=== PAGE EXCERPT ===

# Makeup essential for showing??



## Farmgirl16 (Sep 25, 2016)

I have stumbled across many articles on how to do makeup for horse shows. I have never shown, but in the future may wish to participate in some, like gymkhana, possibly reining if I learn enough, most western events save for maybe western pleasure and dressage.

Is it mandatory to wear makeup for shows like this?? I totally understand the horse looking good, but never thought the rider would need makeup on top of the eye catching attire.


----------



## Dreamcatcher Arabians (Nov 14, 2010)

I hardly ever wear make up, EXCEPT at a horse show. However, I also don't put it on with a trowel, even when showing.


----------



## ApuetsoT (Aug 22, 2014)

It's about presentation. You can get super technical into it and there are guides and articles on it, more so for things like HUS and WP I find. I just wear what I normally wear. I'm competing is hunters and Dressage, so it's about the horse anyway.


----------



## jgnmoose (May 27, 2015)

Dangerous advice ahead, watch for falling scores.

I think WP "costumes" can be and often are way, way overdone for both men and women. I'd really love to see more people just wear contemporary Western fashion and maybe a pair of fairly plain chaps. They will look like actual people who wear a Cowboy Hat outside the arena. 

Some judges might prefer that look, and there is no accounting for it because that isn't a measurable rule. 

I will say, that sprayed on makeup, "taco hats" that aren't even the right shape to be real "taco hats", shirts that blind the crowds and bling on your bling is a tired look in my opinion. WP fashion for guys is just as bad, if more subdued. 

But hey, that's just me.


----------



## Dustbunny (Oct 22, 2012)

I think for rated breed shows it would be a bigger deal.
For local shows a little lipstick, blush and neat appearance would work to present a pleasing picture.
JMHO. Have fun!


----------



## farmpony84 (Apr 21, 2008)

jgnmoose said:


> Dangerous advice ahead, watch for falling scores.
> 
> I think WP "costumes" can be and often are way, way overdone for both men and women. I'd really love to see more people just wear contemporary Western fashion and maybe a pair of fairly plain chaps. They will look like actual people who wear a Cowboy Hat outside the arena.
> 
> ...


But... I LOVE THE BLING-BLING!

I think it really depends on the show and what you are doing. WP in the breed shows then you should consider wearing full make-up, having your hair in a very neat tied back style, wearing earrings, and a necklace and your bling blouse, with the rhinestone belt etc. English in the breed shows, same thing with the hair and make-up, even the earrings....

=== TASK DATA ===

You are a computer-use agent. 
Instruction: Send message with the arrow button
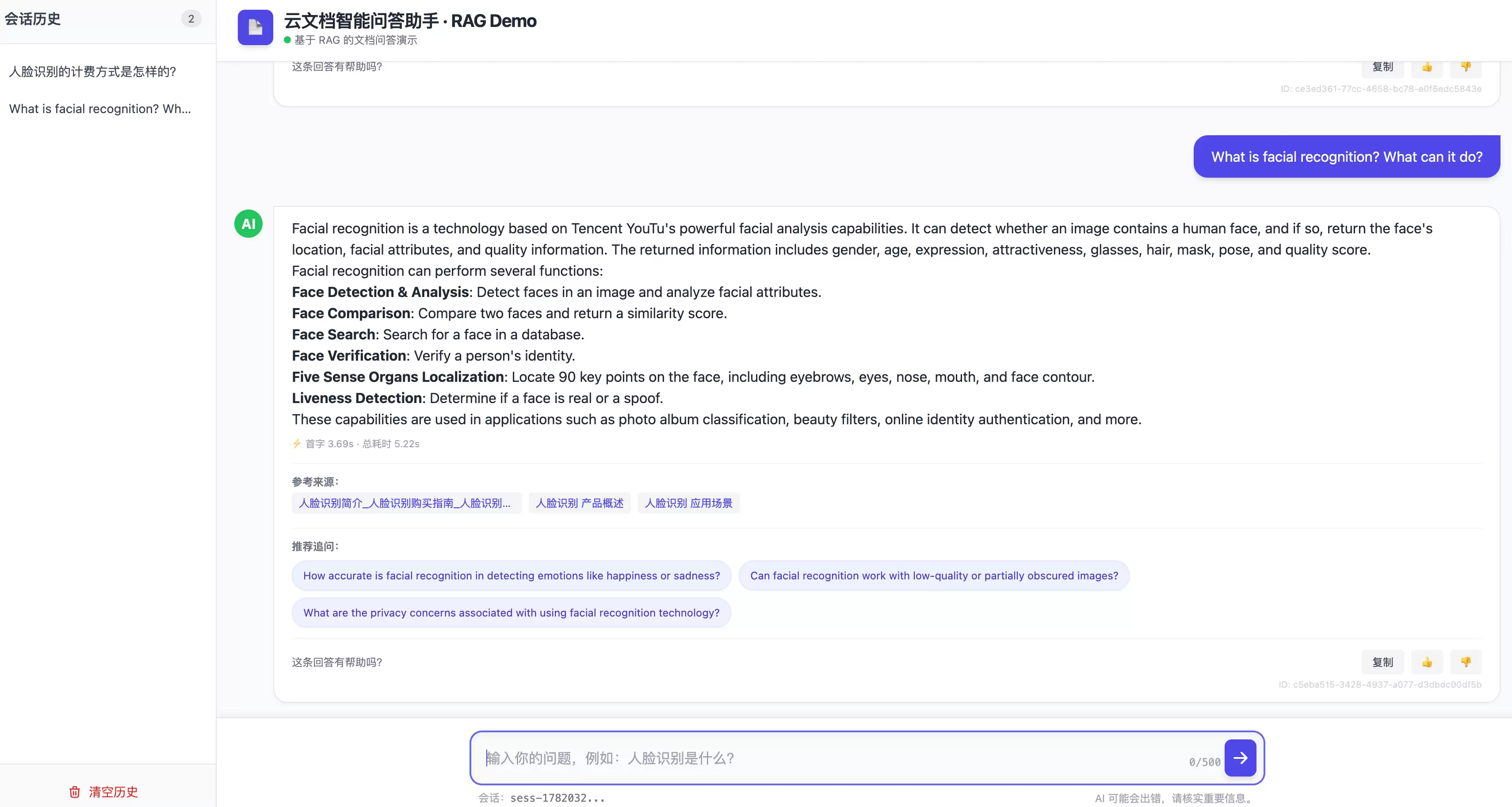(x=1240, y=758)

===
=== TASK DATA ===

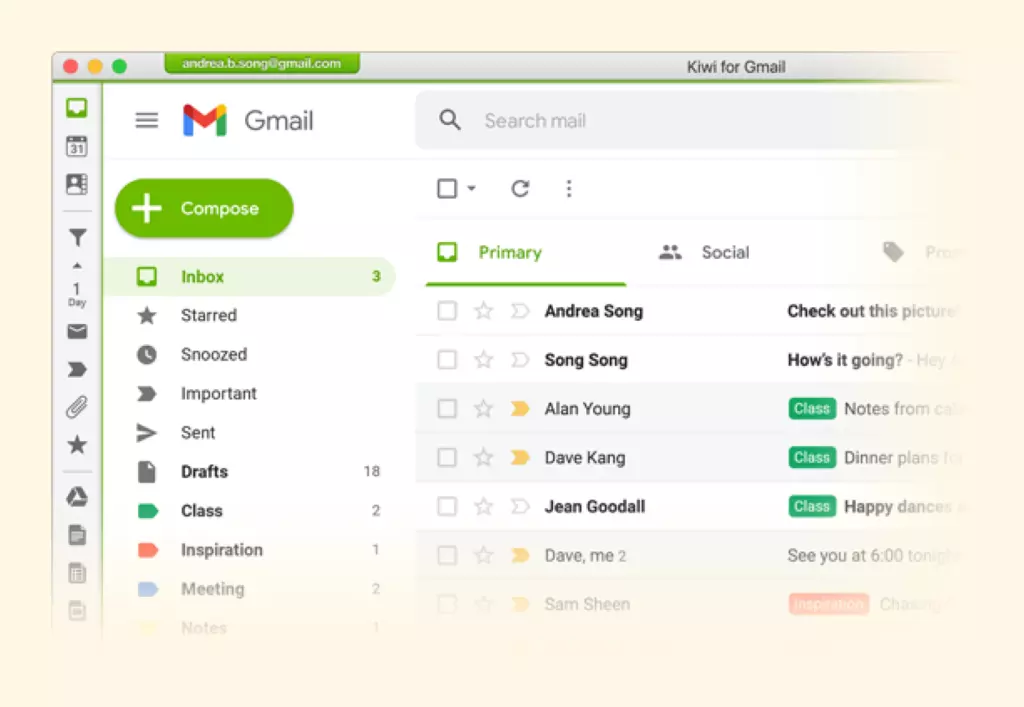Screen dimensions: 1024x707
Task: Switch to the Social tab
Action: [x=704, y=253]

===

EXERCISES TO COMPLETE ▸
- 1) In the thread on makeup for horse shows, what does Dustbunny say would work for local shows?
- 2) Rewrite the entries from the line containing "Screen dimensions: 1024x707" down to the line containing "Action: [x=704, y=253]", replacing "Social" with "Profile" and changing nothing else. Leave the pictures out.

OUTPUTS ▸
- 1) A little lipstick, blush and a neat appearance.

- 2)
Screen dimensions: 1024x707
Task: Switch to the Profile tab
Action: [x=704, y=253]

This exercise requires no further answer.